Однажды Бродский сказал, что значительную часть жизни учишься не сгибаться. Оставшееся время, надо понимать, уходит на то, чтобы воспользоваться этой наукой.

Даже на многолюдных снимках Бродского всегда легко выделить. В самой густой толпе между ним и остальными сохраняется дистанция. Отчуждение облекало его прозрачным скафандром. Не смачиваемый людским потоком, Бродский проходил сквозь зал, как покрытая маслом игла в воде. В этом зрелище было что-то из учебника физики. Как у разнополюсных магнитов, сила отталкивания увеличивалась от сближения тел.

В частную беседу, особенно если она требовала долгого монолога, Бродский привносил такое напряжение, что его собеседника бросало в пот. Дефицит инерции — отсутствие само собой разумеющегося — мешал собеседнику поддакивать, тем паче спорить даже тогда, когда Бродский говорил что-нибудь диковинное. (В начале перестройки он, например, предлагал переориентировать КГБ на охрану личности от государства.)

Свойственная поэзии Бродского бескомпромиссность в разговоре отзывалась непредсказуемым разворотом мысли. Но иногда в беседе, как цукаты в кексе, появлялись неоспоримые в прямодушной наглядности образы. Объясняя антропоморфностью свою любовь к старой авиации, он разводил руки, становясь похожим на самолеты из хроники.

Но обычно Бродский обгонял собеседника на целый круг, и тогда он включал улыбку, сопровождаемую теми вопросительными «да», которыми пересыпаны все его интервью. Он просил не согласиться, а понять. Улыбка, в которой участвовали скорее глаза, чем губы, походила на ждущую точку в разговоре, полувынужденную паузу, дающую его догнать. Не унижая собеседника, улыбка деликатно замедляла разговор. Так тормозят на желтый свет.

Описывая близких людей, Бродский редко пересказывал беседы с ними. Возможно, он и не придавал им значения. Важнее обмена репликами было само присутствие, временное соседство в той или иной точке пространства.

Чаще, чем с людьми, Бродский ведет диалог с вещами. Молчание неодушевленного мира Бродский понимал как метафизический вызов. Вслушиваясь в немоту вещей и природы, он искал с ними общий язык.

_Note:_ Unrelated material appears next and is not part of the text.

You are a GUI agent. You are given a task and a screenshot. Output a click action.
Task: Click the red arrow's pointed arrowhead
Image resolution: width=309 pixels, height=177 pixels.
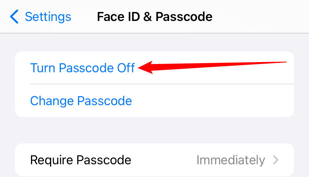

Литература для Бродского — не общение, а одинокое познание, рано или поздно приводящее автора в изгнание. Постепенно писатель, говорил Бродский, приходит к выводу, что он обречен жить в безнадежной изоляции. Его можно сравнить с человеком, запущенным в космос. Капсула — это язык писателя. Именно с ним, а не с читателем, автор ведет диалог, пока ракета удаляется от Земли.

Концерт

Выступления, которыми Бродский очень скупо делился с соотечественниками, лучше всего назвать концертами. Но прежде надо вернуть этому слову его этимологию, отсылающую к музыкальному контрасту, к наигранному противоречию двух партий, к дружественному поединку, в процессе которого антагонизм оркестра и соло оборачиваются полюсами одной гармонии.

В концерте Бродского такой парой были звуки и буквы. Вкупе с третьим — самим поэтом — они составляли треугольник ошеломляющей драмы, в которой разрешалось ключевое противоречие поэзии.

Для слушателя озвучивание текста бывало мучительным, ибо речь Бродского заведомо обгоняла смысл. Бессильный помочь аудитории, Бродский оставался наедине со своими стихами, которые читал как бы для них самих. Произнося строчки вслух, он выпускал их на волю. Звукам возвращалось то, что у них отняли чернила, — жизнь.

Бродский весьма сурово обходился с одним из двух условий своей профессии. Находя письменность малоприспособленной для передачи речи, он решительно отдавал предпочтение звуку. Передать человеческий голос способна только поэзия, причем — классическая, всегда оговаривал Бродский с настойчивостью сердечника, ценящего правильную размеренность ритма.